- PROBLEM REQUIREMENTS -
Once the line with "You are a GUI" is found in the entries below, print it and each following line exactly, stopping after the line with "Screen dimensions: 1354x552"; print nothing else.

(Beginning of RECORDS PROVIDED)

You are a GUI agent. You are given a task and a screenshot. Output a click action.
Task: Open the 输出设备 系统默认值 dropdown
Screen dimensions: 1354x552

(End of RECORDS PROVIDED)
(Beginning of RECORDS PROVIDED)

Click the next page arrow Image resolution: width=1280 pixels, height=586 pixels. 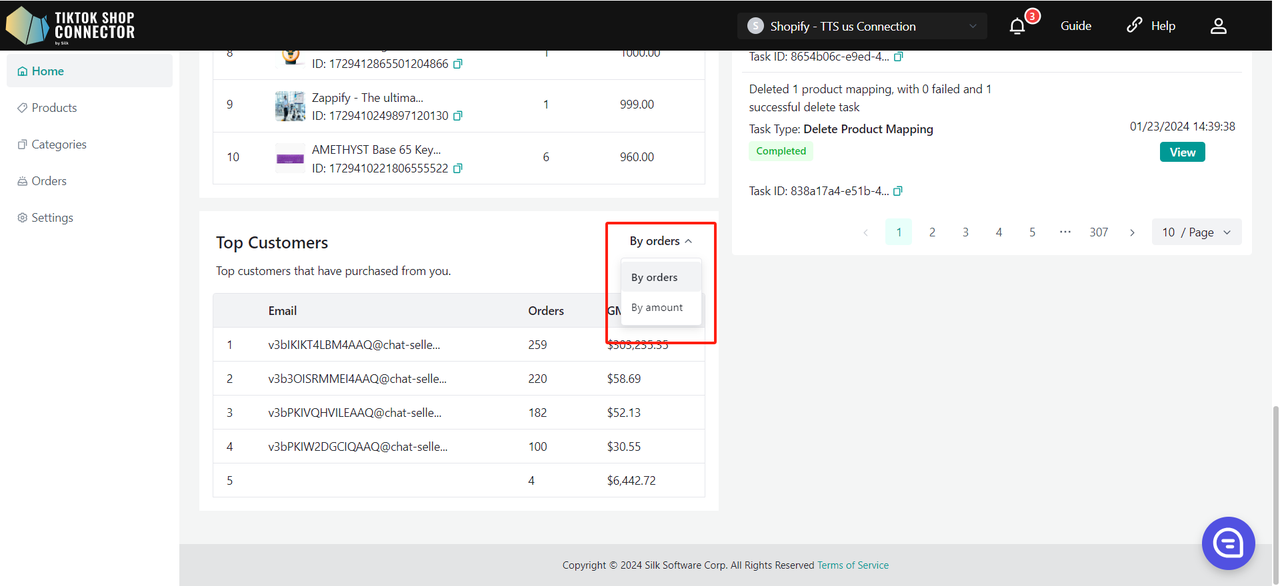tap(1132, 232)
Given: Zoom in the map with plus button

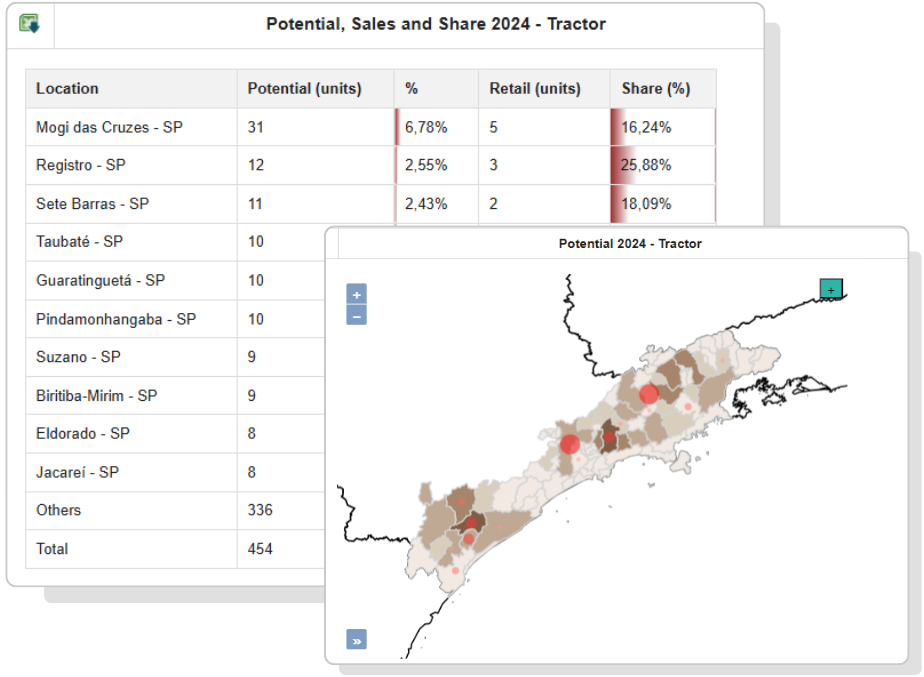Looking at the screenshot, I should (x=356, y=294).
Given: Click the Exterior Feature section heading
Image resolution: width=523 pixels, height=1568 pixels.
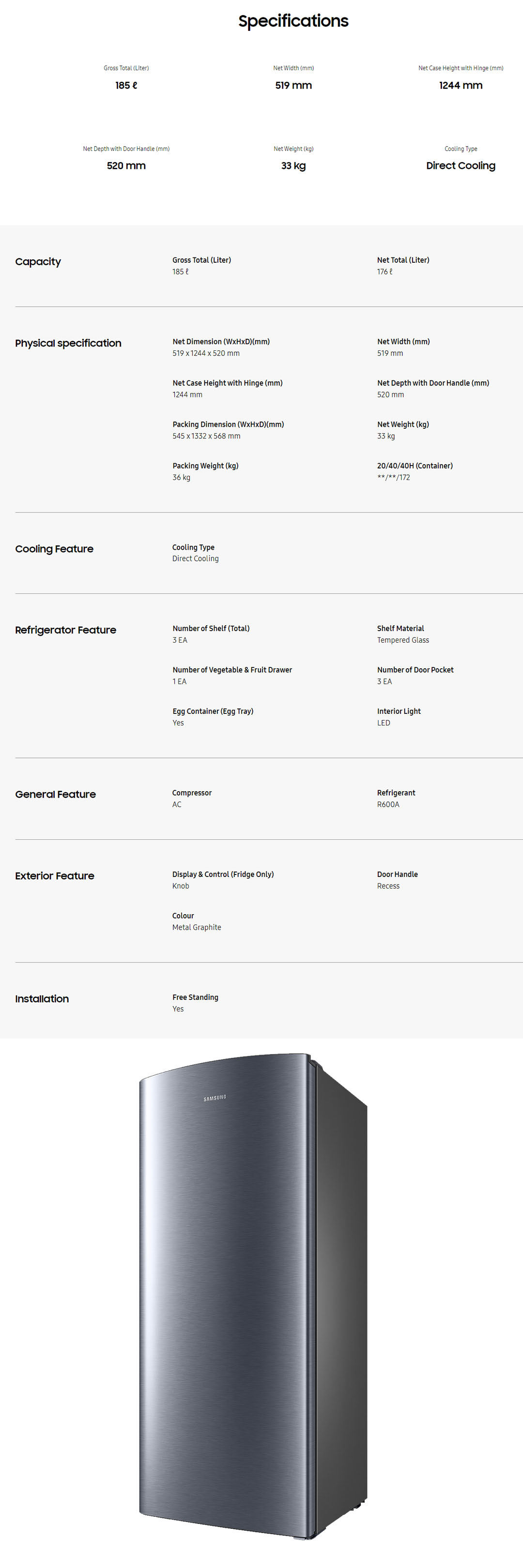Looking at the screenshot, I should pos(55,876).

(End of RECORDS PROVIDED)

- SOLVED EXERCISE -
You are a GUI agent. You are given a task and a screenshot. Output a click action.
Task: Open the 输出设备 系统默认值 dropdown
Screen dimensions: 1354x552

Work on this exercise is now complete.